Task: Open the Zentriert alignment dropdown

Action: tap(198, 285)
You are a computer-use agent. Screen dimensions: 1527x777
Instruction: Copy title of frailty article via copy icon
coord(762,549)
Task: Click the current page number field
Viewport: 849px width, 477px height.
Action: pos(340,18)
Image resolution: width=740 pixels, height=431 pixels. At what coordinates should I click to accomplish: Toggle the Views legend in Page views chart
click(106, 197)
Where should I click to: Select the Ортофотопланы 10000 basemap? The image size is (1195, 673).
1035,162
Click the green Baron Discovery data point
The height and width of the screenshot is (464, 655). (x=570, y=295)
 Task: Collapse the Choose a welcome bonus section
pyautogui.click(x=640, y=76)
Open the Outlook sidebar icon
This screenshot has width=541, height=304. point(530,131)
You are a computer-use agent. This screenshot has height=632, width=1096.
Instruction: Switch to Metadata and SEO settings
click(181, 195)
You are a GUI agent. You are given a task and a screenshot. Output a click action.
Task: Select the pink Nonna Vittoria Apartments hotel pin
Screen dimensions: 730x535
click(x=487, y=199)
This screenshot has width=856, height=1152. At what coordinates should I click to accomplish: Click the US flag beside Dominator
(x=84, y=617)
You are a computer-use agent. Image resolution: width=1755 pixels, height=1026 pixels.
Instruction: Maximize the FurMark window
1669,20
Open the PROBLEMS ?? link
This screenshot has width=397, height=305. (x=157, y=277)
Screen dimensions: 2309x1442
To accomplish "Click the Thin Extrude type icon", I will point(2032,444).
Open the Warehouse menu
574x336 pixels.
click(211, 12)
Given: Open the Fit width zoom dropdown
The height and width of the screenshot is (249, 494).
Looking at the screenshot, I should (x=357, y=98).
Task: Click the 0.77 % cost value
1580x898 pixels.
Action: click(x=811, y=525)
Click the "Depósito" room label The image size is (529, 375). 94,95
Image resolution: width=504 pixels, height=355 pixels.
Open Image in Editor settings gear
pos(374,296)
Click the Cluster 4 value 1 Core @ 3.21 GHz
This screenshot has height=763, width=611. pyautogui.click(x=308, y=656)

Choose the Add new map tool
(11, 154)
*-*-*
* _Objective_
Render the listing above as a Markdown table with the columns Row and Line, one line per row, leaving out blank lines.

* _The output_
| Row | Line |
|---|---|
| 1 | Task: Open the Zentriert alignment dropdown |
| 2 | Action: tap(198, 285) |
| 3 | You are a computer-use agent. Screen dimensions: 1527x777 |
| 4 | Instruction: Copy title of frailty article via copy icon |
| 5 | coord(762,549) |
| 6 | Task: Click the current page number field |
| 7 | Viewport: 849px width, 477px height. |
| 8 | Action: pos(340,18) |
| 9 | Image resolution: width=740 pixels, height=431 pixels. At what coordinates should I click to accomplish: Toggle the Views legend in Page views chart |
| 10 | click(106, 197) |
| 11 | Where should I click to: Select the Ортофотопланы 10000 basemap? The image size is (1195, 673). |
| 12 | 1035,162 |
| 13 | Click the green Baron Discovery data point |
| 14 | The height and width of the screenshot is (464, 655). (x=570, y=295) |
| 15 |  Task: Collapse the Choose a welcome bonus section |
| 16 | pyautogui.click(x=640, y=76) |
| 17 | Open the Outlook sidebar icon |
| 18 | This screenshot has width=541, height=304. point(530,131) |
| 19 | You are a computer-use agent. This screenshot has height=632, width=1096. |
| 20 | Instruction: Switch to Metadata and SEO settings |
| 21 | click(181, 195) |
| 22 | You are a GUI agent. You are given a task and a screenshot. Output a click action. |
| 23 | Task: Select the pink Nonna Vittoria Apartments hotel pin |
| 24 | Screen dimensions: 730x535 |
| 25 | click(x=487, y=199) |
| 26 | This screenshot has width=856, height=1152. At what coordinates should I click to accomplish: Click the US flag beside Dominator |
| 27 | (x=84, y=617) |
| 28 | You are a computer-use agent. Image resolution: width=1755 pixels, height=1026 pixels. |
| 29 | Instruction: Maximize the FurMark window |
| 30 | 1669,20 |
| 31 | Open the PROBLEMS ?? link |
| 32 | This screenshot has width=397, height=305. (x=157, y=277) |
| 33 | Screen dimensions: 2309x1442 |
| 34 | To accomplish "Click the Thin Extrude type icon", I will point(2032,444). |
| 35 | Open the Warehouse menu |
| 36 | 574x336 pixels. |
| 37 | click(211, 12) |
| 38 | Given: Open the Fit width zoom dropdown |
| 39 | The height and width of the screenshot is (249, 494). |
| 40 | Looking at the screenshot, I should (x=357, y=98). |
| 41 | Task: Click the 0.77 % cost value |
| 42 | 1580x898 pixels. |
| 43 | Action: click(x=811, y=525) |
| 44 | Click the "Depósito" room label The image size is (529, 375). 94,95 |
| 45 | Image resolution: width=504 pixels, height=355 pixels. |
| 46 | Open Image in Editor settings gear |
| 47 | pos(374,296) |
| 48 | Click the Cluster 4 value 1 Core @ 3.21 GHz |
| 49 | This screenshot has height=763, width=611. pyautogui.click(x=308, y=656) |
| 50 | Choose the Add new map tool |
| 51 | (11, 154) |